Torre de Merola
Zona de Can Feliu de Merola
El gran caserío de Merola, extraordinario ejemplo de la architectura
civil del siglo XV, el origen del cual se remonta al siglo X, parece
irremediablemente condenado a su definitiva extinción.
Pese a esto, los restos que se conservan permiten deducir su imponente presencia, con una torre de defensa de planta circular y diversos elementos architectónicos del siglo XII o anteriores. También se conservan algunos restos de la capilla dedicada a Santa Anna, del siglo XVII o posterior, motivo por el que la casa fue conocida como Santa Anna de Merola.
Pertenecía al domus medieval del castillo de Montpalau y su topónimo, derivado de amindola o amigdola, se encuentra documentado ya en los años 984 y 1.109. Sus propietarios, caballeros apellidados Merola, aparecen citados en diversos documentos a partir del siglo XII. Durante los siglos XIII y XIV los encontramos vinculados con los vizcondes de Cabrera. Posteriormente se refunden con la familia osonenca de los Montrodon y más tarde con los Vilana, aunque continúan llamándose, durante el siglo XVI, señores de Merola o Menola.

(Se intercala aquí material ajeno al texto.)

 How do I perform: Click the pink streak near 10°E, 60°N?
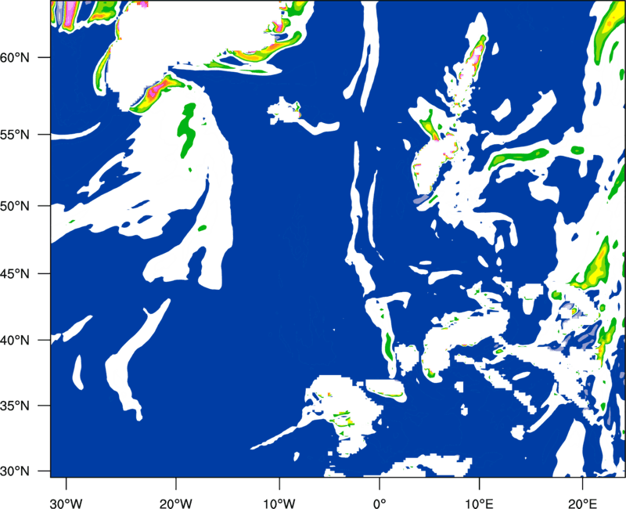475,55
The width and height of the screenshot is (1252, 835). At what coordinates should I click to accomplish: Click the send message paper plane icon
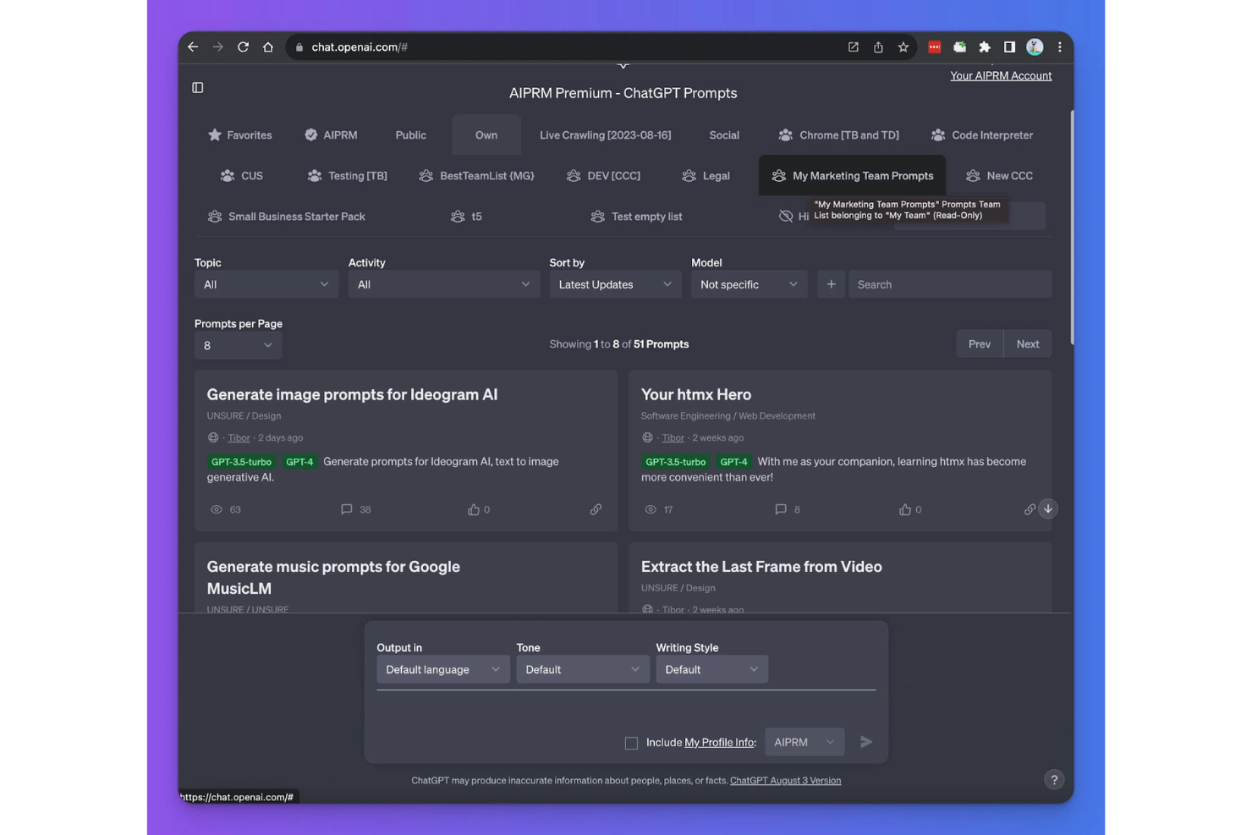point(866,742)
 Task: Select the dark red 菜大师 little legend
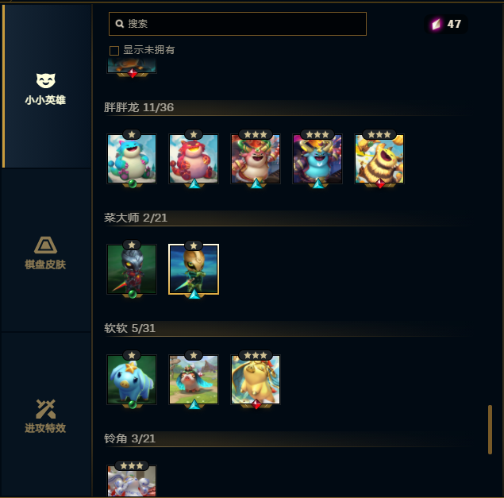(132, 269)
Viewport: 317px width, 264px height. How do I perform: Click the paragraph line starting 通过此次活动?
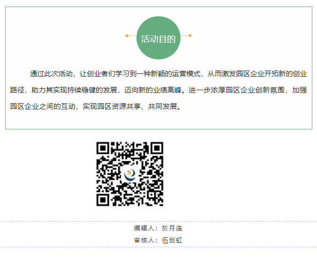tap(168, 74)
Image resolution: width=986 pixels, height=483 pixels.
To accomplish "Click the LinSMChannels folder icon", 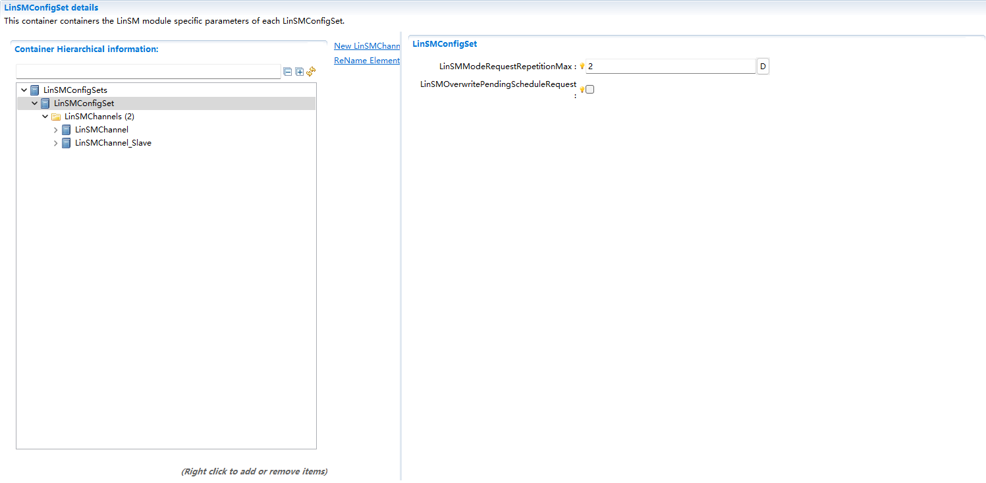I will click(x=55, y=116).
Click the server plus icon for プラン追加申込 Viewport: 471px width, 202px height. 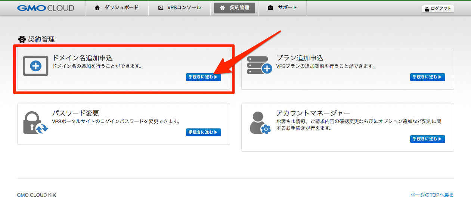click(259, 65)
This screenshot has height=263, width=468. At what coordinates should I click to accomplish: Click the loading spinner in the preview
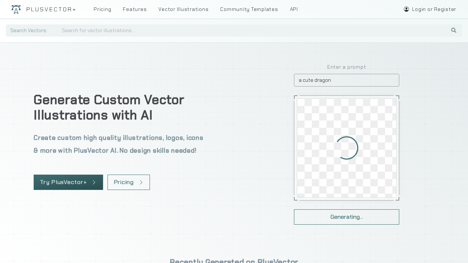click(x=347, y=148)
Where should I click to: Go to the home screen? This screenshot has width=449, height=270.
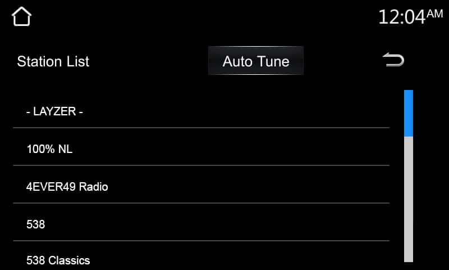[x=21, y=16]
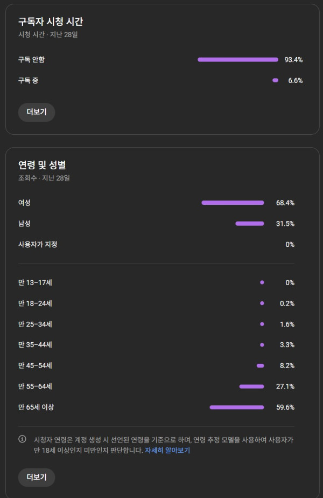
Task: Click 더보기 under 연령 및 성별
Action: (x=37, y=477)
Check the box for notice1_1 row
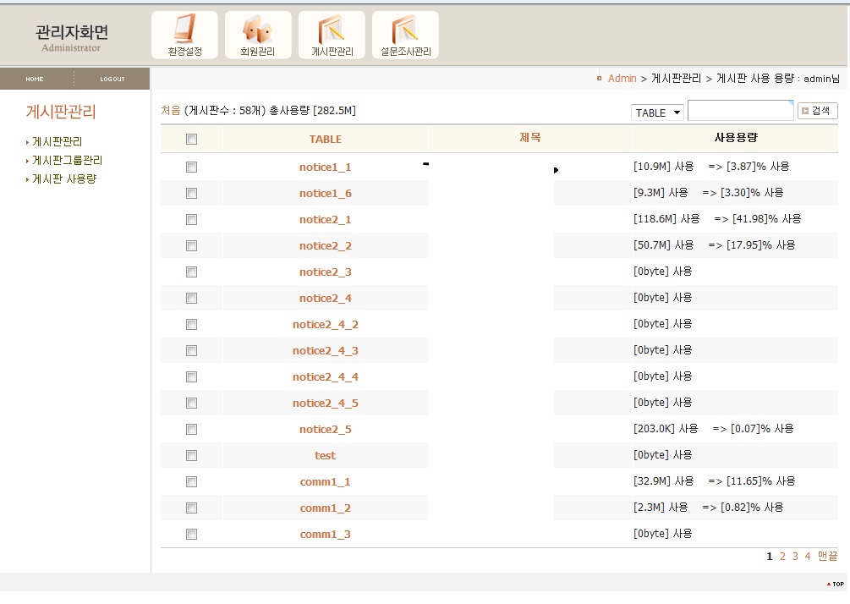Screen dimensions: 850x604 click(x=191, y=167)
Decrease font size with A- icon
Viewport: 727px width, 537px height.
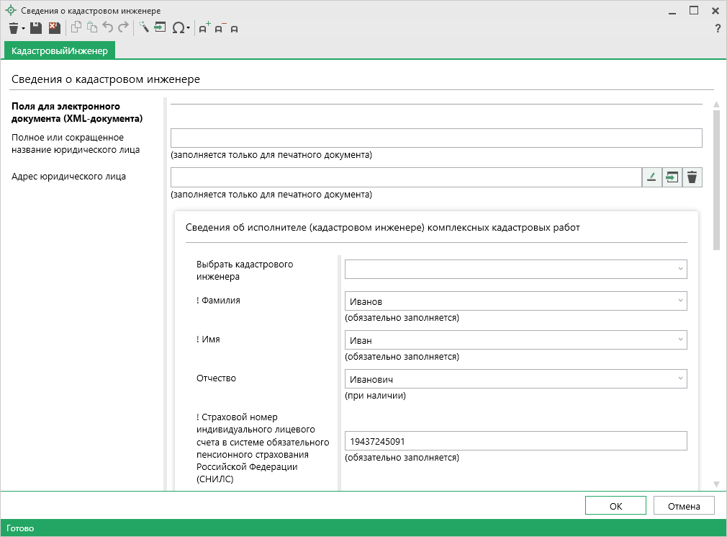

Según Bonet i Garí, la superficie de la planta baja edificada es de 241 m2, más la capilla y la bodega. Los edificios estaban unidos por un patio rodeado de un muro. Los elementos góticos conservados son, según el mismo autor, del siglo XIII, aunque la mayor parte de la construcción es del siglo XV, con reformas y añadidos posteriores.